The loan deal was executed by Garban International – another ICAP subsidiary, earning tidy profits for ICAP on both sides of the trade.
Finally, the structured loan signed in August 2009 features a fixed “teaser” rate, reverting to a floating interest rate which can be “called” higher by RBS at regular intervals, references not just the manipulated LIBOR rate, but the suspect ISDAfix rate as well.
Brent agreed to pay RBS an interest rate of LIBOR +0.25%, fixed for 2 years, reverting to an eye-watering floating rate of 8.70% less the 10 year swap rate (aka ISDAfix) in a structure known as an “inverted floater.”
On Butlers advice, Brent agreed to pay an effective borrowing rate of 6.8% on a £10m loan. Twice the current mortgage lending rate available to you or I on the high street. Why?

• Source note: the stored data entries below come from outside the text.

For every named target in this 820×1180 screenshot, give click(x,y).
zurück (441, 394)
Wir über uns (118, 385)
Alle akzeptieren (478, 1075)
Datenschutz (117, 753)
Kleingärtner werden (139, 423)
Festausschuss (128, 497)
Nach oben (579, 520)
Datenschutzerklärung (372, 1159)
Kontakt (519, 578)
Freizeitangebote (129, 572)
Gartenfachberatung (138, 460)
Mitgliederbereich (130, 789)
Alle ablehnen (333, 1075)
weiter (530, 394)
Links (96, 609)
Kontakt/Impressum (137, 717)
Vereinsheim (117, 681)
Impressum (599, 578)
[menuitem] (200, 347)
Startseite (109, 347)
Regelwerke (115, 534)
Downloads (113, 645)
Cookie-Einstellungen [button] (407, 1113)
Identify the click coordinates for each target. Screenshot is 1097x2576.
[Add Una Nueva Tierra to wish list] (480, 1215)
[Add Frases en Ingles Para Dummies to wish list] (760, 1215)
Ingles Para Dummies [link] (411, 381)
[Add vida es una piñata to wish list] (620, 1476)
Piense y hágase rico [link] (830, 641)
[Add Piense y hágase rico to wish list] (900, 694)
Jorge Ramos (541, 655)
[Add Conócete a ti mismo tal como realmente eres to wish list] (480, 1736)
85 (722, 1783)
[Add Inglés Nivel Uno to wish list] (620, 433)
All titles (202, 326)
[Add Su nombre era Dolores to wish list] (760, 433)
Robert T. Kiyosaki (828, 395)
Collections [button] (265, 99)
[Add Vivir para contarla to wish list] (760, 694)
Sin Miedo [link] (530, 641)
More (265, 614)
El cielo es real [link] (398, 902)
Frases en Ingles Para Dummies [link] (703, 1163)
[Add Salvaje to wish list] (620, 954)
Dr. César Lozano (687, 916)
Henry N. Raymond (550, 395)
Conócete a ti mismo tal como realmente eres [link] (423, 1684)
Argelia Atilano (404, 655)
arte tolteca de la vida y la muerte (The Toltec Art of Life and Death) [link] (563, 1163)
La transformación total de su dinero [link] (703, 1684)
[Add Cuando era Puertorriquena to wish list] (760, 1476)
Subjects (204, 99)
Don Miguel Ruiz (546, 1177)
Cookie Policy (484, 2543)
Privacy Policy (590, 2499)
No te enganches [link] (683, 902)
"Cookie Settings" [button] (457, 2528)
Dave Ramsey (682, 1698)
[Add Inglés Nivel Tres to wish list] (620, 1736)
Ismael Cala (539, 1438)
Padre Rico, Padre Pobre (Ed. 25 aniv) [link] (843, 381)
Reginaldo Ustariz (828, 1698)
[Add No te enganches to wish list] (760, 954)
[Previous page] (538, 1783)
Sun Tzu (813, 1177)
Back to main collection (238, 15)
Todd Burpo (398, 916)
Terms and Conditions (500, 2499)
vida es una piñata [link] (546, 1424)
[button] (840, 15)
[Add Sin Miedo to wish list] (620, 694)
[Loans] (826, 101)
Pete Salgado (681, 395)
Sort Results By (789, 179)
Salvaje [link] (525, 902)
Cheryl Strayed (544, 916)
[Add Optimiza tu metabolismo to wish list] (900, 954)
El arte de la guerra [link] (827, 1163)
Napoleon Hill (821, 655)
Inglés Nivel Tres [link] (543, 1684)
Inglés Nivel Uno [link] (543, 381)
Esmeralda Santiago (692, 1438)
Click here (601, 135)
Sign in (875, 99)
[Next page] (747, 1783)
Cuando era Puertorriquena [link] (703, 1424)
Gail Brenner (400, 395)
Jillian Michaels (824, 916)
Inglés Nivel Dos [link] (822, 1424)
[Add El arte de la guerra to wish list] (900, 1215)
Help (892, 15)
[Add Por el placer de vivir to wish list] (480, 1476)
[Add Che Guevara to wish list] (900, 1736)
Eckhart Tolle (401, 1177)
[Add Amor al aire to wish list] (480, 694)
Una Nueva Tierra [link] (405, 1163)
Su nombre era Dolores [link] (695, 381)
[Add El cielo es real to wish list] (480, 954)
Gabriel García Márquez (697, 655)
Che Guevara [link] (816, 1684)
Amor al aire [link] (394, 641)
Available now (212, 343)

RBS are charging Brent 6.8% interest to borrow, when RBS access credit via the Bank of England FLS window at 0.25% ?
Assessing the Brent LOBO, the impact of LIBOR rigging on the deal is counter-intuitive, with the loan costing the council more money as LIBOR interest rates were rigged lower.
In a scenario involving LIBOR rigging RBS as lender, and ICAP its conflicted adviser fiddling both benchmarks on which the loan is based, it appears Brent council (‘the taxpayer’) will be paying over the odds to RBS for as long as QE and low interests rates remain.
With £12 billion of these LOBOs on council books throughout the UK (60 year loans), rest assured this is not the last you will hear about these teaser rate loans, described by one analyst as: “payday loans for the public sector.”
Many of the loans, in places like Kent County Council (who have a staggering £441 million in LOBOs) appear to be designed by Barclays to blow up with higher interest rates in 2016-18, just as the worst of the coalitions austerity cuts happen to kick in.
Back at ICAP, it must be comforting for Michael Spencer to know that as ‘the house’, even when the punters lose (as in Iceland) – you still win!